Unfortunately, the math kicked my ass.
I could explain how things would work. I could even build the experiment to demonstrate it. But I just couldn't do the math. "Solve for X," the exam would say, in bold letters glaring up from the smelly mimeographed paper. "Show your work."
I couldn't show my work. And so I failed.
Which worked out well, actually, since I did much better things with my life (and probably made more money) by writing, and by helping people, not by figuring out new and better ways to kill them. (The old ways work just fine, really.)
So I was reading my classmate Heather Byer's book, "Sweet: An Eight-Ball Odyssey," and in it, she discusses people and events in her life, and how those things shaped her goals and her motivations and even her personality. She analyzes these things, and basically says, "A+B-C+D=Heather." Not so succinctly, of course, or it would be a dull read. But she does connect the dots, and you can see the maturation process at work, as the hammers of events shape her life upon the anvil of experience.
It got me to thinking about my own life. How did I get here?
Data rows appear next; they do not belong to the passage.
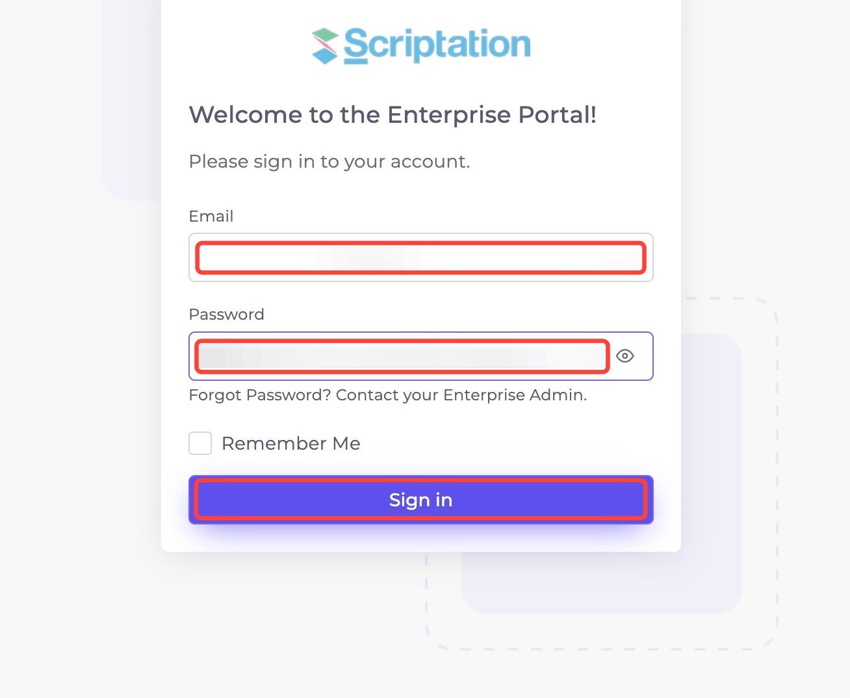Click the Sign in button
Viewport: 850px width, 698px height.
(x=421, y=500)
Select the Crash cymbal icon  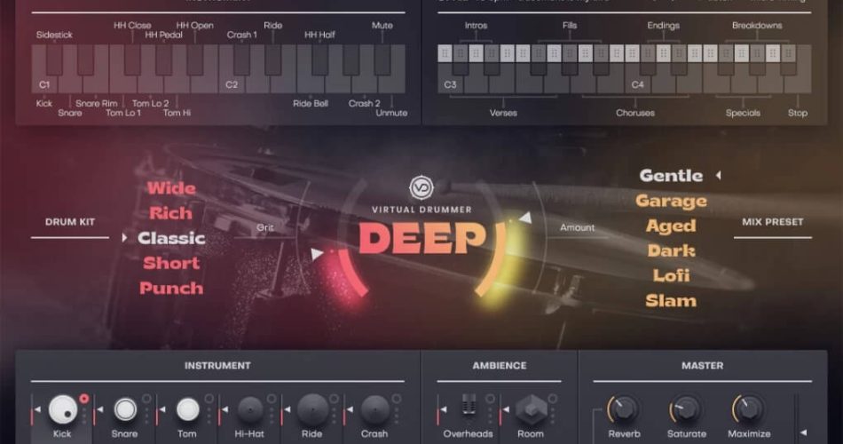click(x=374, y=409)
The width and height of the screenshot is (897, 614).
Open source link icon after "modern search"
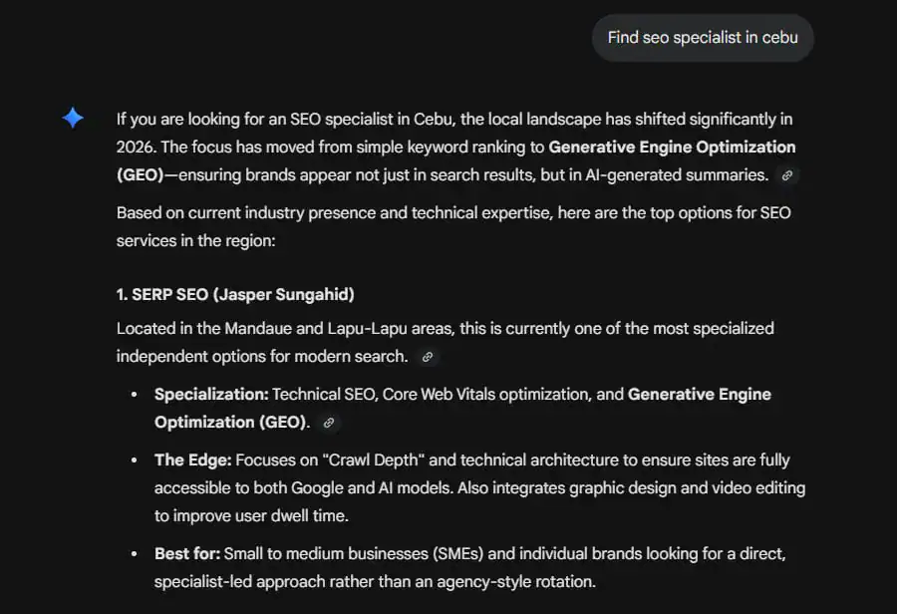coord(428,357)

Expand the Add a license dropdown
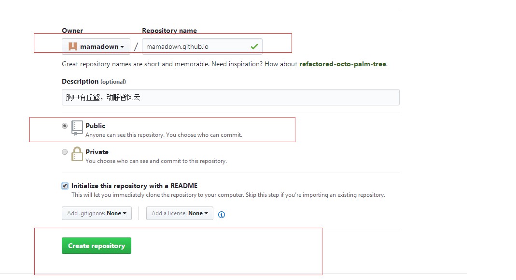click(180, 213)
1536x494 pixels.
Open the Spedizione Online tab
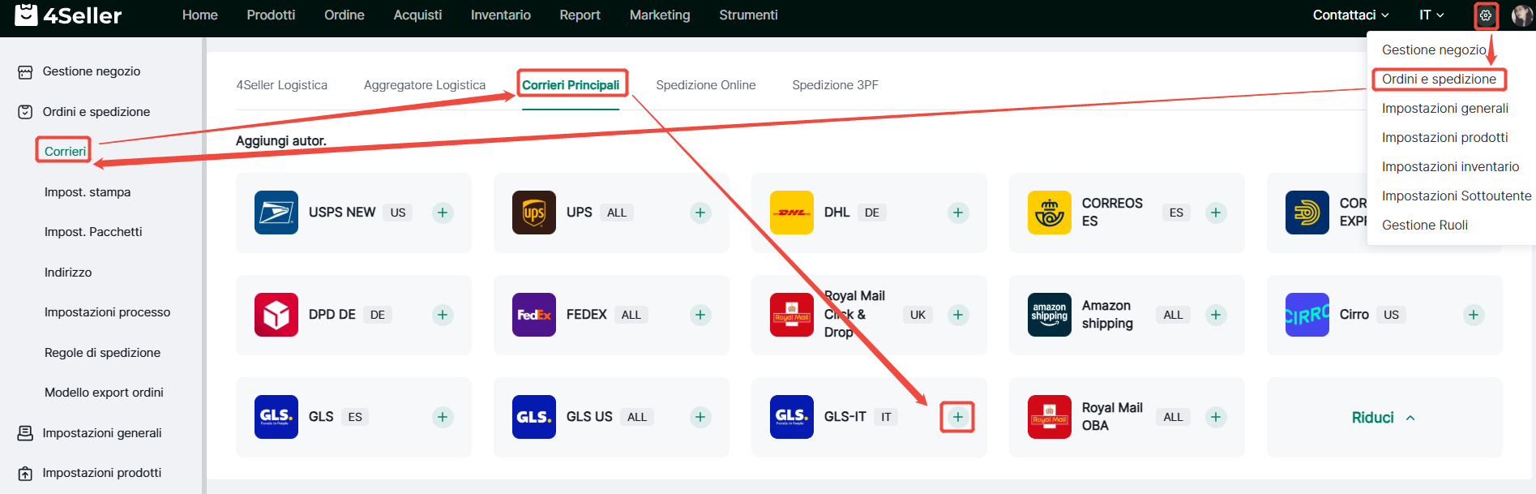click(705, 85)
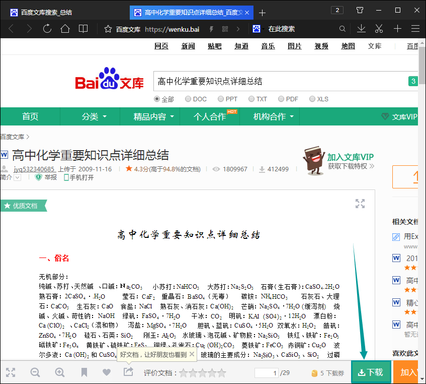Enable the TXT format filter
The height and width of the screenshot is (384, 426).
251,99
How did I become the person I am? I like who I am, and I'm happy. But can I point to this person, or to that experience, or to a sequence of events, and string it all together into a narrative which says, "A+B-C+D=Marvin?"
No.
And it makes me nervous. Because I cannot show my work. Not as Heather has.
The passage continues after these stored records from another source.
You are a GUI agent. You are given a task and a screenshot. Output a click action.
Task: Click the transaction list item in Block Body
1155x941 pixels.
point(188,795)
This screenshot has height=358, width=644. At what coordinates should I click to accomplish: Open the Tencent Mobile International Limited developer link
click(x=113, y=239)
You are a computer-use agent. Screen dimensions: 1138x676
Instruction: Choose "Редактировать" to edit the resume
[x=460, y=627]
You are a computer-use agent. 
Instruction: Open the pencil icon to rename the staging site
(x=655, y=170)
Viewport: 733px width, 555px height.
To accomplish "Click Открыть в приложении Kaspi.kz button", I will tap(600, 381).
Does that invalidate my experiences? Does it mean that I am not who I think I am? Or at least, not for the reasons that I thought?
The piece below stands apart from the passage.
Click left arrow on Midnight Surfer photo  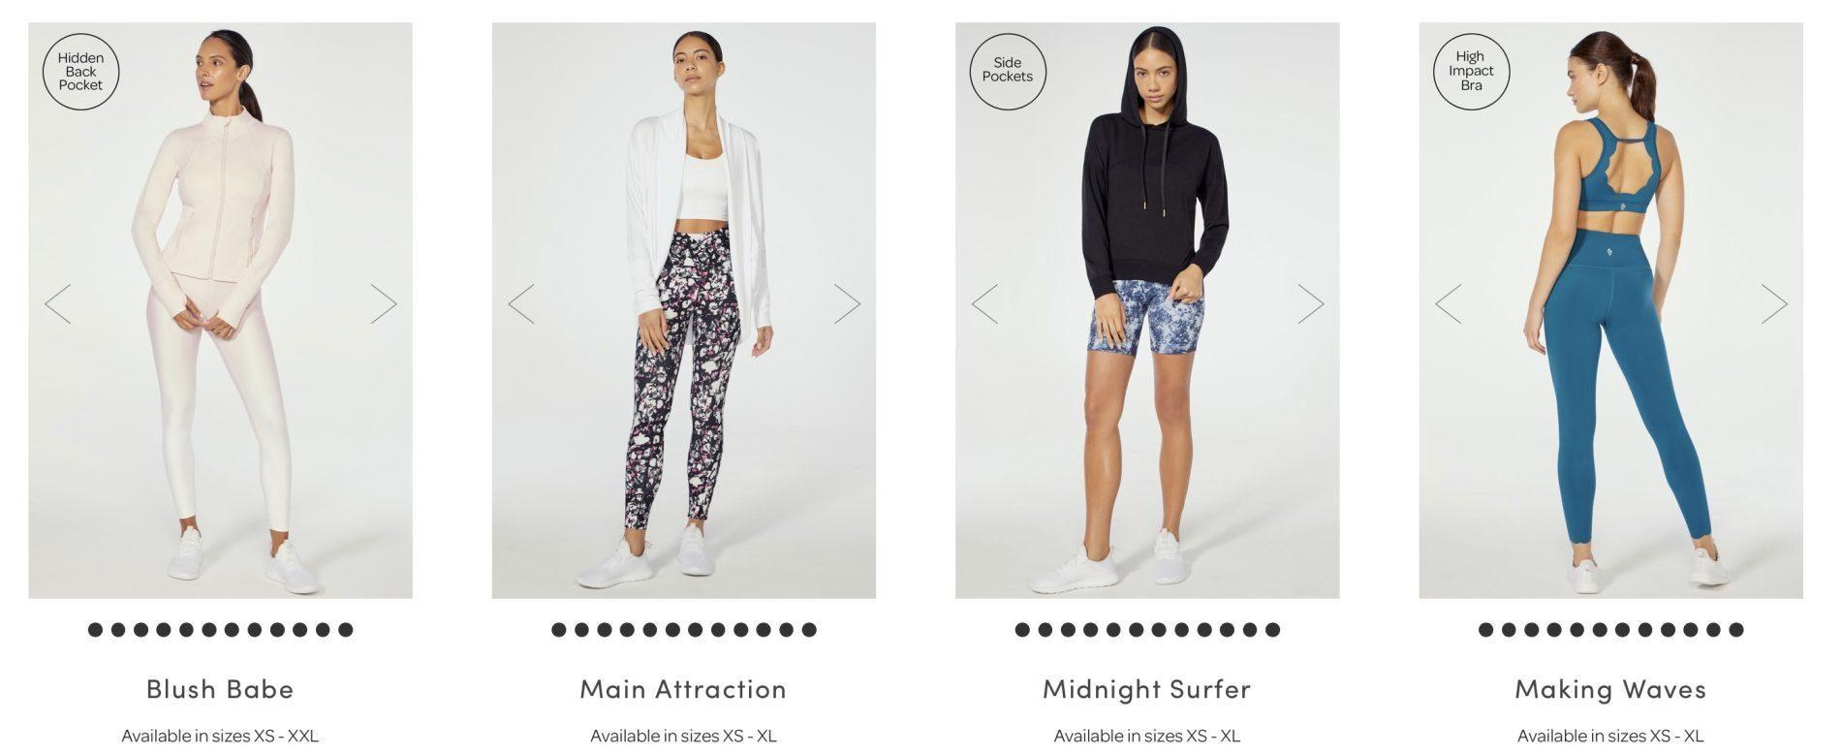984,304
"Show your work." The phrase still haunts me.
Now, certainly, Heather has had years in which to craft her book. Countless nights of rumination and self-analysis, hours of discussions with friends and family, reams of notes... all of this no doubt preceded her finished tome which wrapped up things so neatly in a presentable package.
I have nothing but the endless dialogue in my head, a conversation with myself that I have at all times in my mind, even when I'm asleep. That conversation began around age six, and has continued ever since; analyzing, processing, constructing the person that I know as me. And unfortunately, I haven't been taking notes.
My female friend B said, "She (Heather) has done a good job of analyzing herself and her relationships because that's what girls do, endlessly. Boys don't do that. And you should be glad you don't."
I know she's right, but it doesn't make me feel any better.
But then, there is evidence to suggest that this planet is a school, and we are here by choice, to learn the lessons that we planned out for ourselves before we arrived in corporeal form. And I don't think there's a written test at the end. We either learn our lessons, or we don't. We grow as thinking, feeling, loving entities, or we don't. If we don't learn, we are stuck here, to repeat the lessons until we "get" it.
I think I am learning my lessons here, even though I cannot show my work.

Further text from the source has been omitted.